>> START
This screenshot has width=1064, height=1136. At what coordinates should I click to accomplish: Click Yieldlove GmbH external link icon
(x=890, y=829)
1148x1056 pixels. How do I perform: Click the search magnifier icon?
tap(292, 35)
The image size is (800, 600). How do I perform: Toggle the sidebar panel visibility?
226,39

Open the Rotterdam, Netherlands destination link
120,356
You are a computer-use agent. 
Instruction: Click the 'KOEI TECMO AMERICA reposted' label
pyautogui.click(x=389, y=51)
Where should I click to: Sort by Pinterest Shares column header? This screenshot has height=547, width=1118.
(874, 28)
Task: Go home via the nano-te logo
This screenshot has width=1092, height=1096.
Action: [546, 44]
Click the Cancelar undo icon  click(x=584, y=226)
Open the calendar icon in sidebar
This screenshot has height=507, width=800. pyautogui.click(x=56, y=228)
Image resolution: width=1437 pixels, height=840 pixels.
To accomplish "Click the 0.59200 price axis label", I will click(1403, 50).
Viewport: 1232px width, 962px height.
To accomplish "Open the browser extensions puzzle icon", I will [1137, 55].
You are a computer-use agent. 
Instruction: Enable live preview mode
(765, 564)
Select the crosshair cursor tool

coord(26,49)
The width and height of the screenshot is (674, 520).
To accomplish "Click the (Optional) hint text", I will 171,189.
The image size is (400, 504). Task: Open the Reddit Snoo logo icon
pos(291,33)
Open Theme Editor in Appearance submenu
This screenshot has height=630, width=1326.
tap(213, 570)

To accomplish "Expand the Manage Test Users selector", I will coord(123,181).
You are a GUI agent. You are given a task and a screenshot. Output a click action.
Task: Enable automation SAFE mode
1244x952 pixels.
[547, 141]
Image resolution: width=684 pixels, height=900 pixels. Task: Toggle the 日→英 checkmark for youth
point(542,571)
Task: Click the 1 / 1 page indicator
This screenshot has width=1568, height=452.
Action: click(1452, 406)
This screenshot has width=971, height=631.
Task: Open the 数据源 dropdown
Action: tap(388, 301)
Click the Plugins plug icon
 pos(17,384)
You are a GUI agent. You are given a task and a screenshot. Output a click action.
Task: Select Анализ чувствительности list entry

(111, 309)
>> END
§ **Job**
Give the lines of the listing above, from its beginning through the line containing "Action: [546, 44]", as a numbered list, leaving out blank lines.

§ **Solution for this exercise**
1. This screenshot has width=1064, height=1136. At what coordinates should I click to accomplish: Click Yieldlove GmbH external link icon
2. (x=890, y=829)
3. 1148x1056 pixels. How do I perform: Click the search magnifier icon?
4. tap(292, 35)
5. The image size is (800, 600). How do I perform: Toggle the sidebar panel visibility?
6. 226,39
7. Open the Rotterdam, Netherlands destination link
8. 120,356
9. You are a computer-use agent. 
10. Instruction: Click the 'KOEI TECMO AMERICA reposted' label
11. pyautogui.click(x=389, y=51)
12. Where should I click to: Sort by Pinterest Shares column header? This screenshot has height=547, width=1118.
13. (874, 28)
14. Task: Go home via the nano-te logo
15. This screenshot has width=1092, height=1096.
16. Action: [546, 44]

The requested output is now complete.